*** RECORD EXTRACTS Section Begins ***

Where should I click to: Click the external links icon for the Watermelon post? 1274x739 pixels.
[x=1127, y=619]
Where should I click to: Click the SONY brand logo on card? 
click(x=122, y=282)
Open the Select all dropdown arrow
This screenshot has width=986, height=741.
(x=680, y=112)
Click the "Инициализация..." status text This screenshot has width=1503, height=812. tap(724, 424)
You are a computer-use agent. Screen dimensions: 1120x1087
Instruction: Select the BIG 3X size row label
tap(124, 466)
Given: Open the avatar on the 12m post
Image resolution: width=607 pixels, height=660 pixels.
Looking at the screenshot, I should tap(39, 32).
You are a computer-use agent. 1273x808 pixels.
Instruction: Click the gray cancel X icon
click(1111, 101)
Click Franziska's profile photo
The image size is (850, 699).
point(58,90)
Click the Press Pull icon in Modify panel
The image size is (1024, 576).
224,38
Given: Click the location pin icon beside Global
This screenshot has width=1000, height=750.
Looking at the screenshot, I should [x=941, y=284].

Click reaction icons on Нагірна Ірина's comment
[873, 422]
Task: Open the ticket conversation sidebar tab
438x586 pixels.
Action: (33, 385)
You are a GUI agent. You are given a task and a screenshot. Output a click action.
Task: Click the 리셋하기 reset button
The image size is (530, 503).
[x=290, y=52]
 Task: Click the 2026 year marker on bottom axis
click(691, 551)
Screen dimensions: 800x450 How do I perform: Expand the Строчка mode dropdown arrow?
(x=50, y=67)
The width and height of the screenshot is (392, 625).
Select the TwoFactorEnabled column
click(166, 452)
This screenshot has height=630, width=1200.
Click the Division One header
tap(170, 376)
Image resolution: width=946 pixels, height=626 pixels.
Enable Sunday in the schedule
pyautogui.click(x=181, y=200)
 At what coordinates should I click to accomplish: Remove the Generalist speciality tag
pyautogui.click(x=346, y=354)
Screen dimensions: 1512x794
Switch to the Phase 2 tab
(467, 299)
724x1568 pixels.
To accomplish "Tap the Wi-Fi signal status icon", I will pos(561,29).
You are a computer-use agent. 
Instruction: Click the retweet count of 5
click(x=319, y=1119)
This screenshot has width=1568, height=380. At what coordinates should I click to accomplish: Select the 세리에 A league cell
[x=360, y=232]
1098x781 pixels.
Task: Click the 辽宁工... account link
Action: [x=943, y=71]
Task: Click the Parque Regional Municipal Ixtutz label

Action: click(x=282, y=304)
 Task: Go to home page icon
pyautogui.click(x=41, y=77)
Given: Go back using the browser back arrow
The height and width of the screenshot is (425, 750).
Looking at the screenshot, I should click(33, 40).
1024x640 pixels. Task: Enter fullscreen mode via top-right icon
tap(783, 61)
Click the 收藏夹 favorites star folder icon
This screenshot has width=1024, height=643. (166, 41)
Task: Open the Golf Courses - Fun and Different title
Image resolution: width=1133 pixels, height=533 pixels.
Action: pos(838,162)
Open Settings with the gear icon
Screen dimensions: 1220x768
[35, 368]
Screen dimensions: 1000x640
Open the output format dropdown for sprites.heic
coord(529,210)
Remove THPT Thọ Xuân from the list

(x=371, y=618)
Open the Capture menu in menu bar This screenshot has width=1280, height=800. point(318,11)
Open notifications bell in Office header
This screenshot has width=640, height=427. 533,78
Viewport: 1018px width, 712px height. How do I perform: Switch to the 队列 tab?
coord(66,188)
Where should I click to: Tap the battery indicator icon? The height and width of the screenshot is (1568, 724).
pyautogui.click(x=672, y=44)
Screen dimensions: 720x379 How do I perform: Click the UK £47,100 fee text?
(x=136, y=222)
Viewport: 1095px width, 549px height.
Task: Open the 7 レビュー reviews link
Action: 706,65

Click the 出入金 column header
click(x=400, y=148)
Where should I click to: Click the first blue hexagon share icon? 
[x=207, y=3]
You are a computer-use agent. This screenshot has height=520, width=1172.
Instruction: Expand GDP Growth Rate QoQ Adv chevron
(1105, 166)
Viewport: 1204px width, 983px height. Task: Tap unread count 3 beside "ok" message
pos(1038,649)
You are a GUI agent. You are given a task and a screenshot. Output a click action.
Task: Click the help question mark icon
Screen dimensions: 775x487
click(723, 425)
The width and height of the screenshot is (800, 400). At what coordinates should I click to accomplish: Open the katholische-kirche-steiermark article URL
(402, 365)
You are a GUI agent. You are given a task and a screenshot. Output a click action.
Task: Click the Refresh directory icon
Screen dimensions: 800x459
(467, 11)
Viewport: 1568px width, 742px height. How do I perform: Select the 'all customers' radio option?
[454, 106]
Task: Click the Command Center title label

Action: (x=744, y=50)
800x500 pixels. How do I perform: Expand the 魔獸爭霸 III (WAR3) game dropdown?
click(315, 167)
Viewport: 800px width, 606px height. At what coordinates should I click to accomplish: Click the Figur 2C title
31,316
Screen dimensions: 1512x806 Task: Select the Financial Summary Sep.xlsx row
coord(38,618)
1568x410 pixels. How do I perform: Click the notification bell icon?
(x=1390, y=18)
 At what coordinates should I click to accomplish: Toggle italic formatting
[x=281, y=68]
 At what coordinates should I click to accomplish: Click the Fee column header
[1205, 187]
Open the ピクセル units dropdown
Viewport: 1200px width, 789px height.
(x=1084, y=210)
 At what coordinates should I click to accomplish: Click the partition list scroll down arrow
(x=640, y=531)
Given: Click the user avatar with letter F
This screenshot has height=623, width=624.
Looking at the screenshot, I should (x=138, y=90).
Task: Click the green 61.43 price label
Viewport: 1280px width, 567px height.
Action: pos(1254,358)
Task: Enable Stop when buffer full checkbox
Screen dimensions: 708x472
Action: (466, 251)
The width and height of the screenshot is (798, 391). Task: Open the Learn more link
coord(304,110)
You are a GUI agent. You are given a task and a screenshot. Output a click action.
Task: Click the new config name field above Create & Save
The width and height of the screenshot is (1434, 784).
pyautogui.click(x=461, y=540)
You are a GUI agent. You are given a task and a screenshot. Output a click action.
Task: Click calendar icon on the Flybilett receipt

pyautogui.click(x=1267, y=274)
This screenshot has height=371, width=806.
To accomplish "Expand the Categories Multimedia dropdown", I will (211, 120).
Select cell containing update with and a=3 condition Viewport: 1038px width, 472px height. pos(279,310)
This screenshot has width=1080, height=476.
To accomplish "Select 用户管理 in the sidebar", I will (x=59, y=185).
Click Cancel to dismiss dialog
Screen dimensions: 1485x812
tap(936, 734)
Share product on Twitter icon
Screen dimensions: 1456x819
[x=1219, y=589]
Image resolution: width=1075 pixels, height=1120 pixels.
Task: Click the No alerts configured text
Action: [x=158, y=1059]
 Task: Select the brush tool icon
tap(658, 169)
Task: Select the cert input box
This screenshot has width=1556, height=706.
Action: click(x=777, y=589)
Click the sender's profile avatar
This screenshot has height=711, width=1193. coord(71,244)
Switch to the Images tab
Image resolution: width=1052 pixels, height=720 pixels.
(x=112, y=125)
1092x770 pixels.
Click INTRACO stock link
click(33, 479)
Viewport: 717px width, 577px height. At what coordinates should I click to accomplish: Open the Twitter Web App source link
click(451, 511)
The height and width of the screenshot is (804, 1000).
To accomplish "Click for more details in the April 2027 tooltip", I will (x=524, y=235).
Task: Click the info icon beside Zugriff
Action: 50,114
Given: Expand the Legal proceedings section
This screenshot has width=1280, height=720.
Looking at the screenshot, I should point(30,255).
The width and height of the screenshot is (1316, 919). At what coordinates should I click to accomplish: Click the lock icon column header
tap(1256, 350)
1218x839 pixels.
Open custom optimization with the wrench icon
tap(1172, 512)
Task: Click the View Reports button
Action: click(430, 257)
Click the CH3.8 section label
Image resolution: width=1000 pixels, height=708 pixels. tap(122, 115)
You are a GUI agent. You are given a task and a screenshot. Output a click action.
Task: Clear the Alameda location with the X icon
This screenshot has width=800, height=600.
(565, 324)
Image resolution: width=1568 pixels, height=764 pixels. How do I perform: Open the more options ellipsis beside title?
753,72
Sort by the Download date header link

*** RECORD EXTRACTS Section Ends ***

**EXERCISE:** Go through the data and show every line where "sidebar" occurs.

**RESPONSE BELOW:**
Task: Open the ticket conversation sidebar tab
To accomplish "Select 用户管理 in the sidebar", I will (x=59, y=185).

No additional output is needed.